Judge Eberhard Bertelsmann sentenced Lucky Kaiser, 27, to life imprisonment for the December 2005 murder and robbery of Leonie Chantler, 47, near her smallholding outside Boschkop, in the east of Pretoria.
Chantler, who lived on the smallholding alone with her two teenage children, was strangled and most probably indecently assaulted after agreeing to give her killer a lift to town and even waiting for over an hour until he arrived.
She never returned home. Her partly decomposed, half-naked body was found with a rope around her neck, with the other end tied to a tree, in the veld about 15km from where her bakkie was found abandoned next to the road two days earlier.
Bertelsmann said Kaiser had not shown a morsel of remorse about what he had done, choosing to tell lies about his horror deeds until the end of his trial.
"There is no indication that he feels he did anything wrong or that he has any remorse.
'The mental torture'
"... it took two agonising days before her body was found... One cannot even begin to imagine the mental torture her family must have gone through in those 48 hours.

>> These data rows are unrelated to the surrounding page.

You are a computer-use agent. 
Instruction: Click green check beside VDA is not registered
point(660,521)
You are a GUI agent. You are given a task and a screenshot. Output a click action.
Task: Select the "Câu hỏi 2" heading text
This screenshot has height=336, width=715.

"The distress that was caused by the way in which their mother was found was starkly evident when their daughter testified in court."
The lives of her children had been changed irrevocably.
They had to be taken in by other family members, but the emotional damage caused by the way in which they lost their mother would be with them for the rest of their lives, he said.
Bertelsmann said it was clear that Chantler was a resilient woman, who had farmed alone on her plot. She had struggled for her life. That's why deposits of her and Kaiser's blood were found in the cab of her bakkie.
The fact that Kaiser had been acquitted on a rape charge because of a lack of evidence would never remove the doubt in the minds of Chantler's family about how many horrors she had had to face before she finally died.
Callus denial of guilt
"You made your getaway in the truck in which she gave you a lift. When you ran the truck off the road, you removed the radio and tried to bluff your way out.
"... Fortunately, the dedicated and quick work of the investigating officers saw to it that you were not only apprehended within a few days, they also did a painstaking investigation and collected sometimes minute evidence, establishing a watertight case of circumstantial evidence," Bertelsmann said.
The callous fashion in which Kaiser had denied his guilt showed that he had a complete lack of respect for Chantler and her family, the judge said.
The attack was carefully planned and executed and life imprisonment was the only appropriate sentence, he added.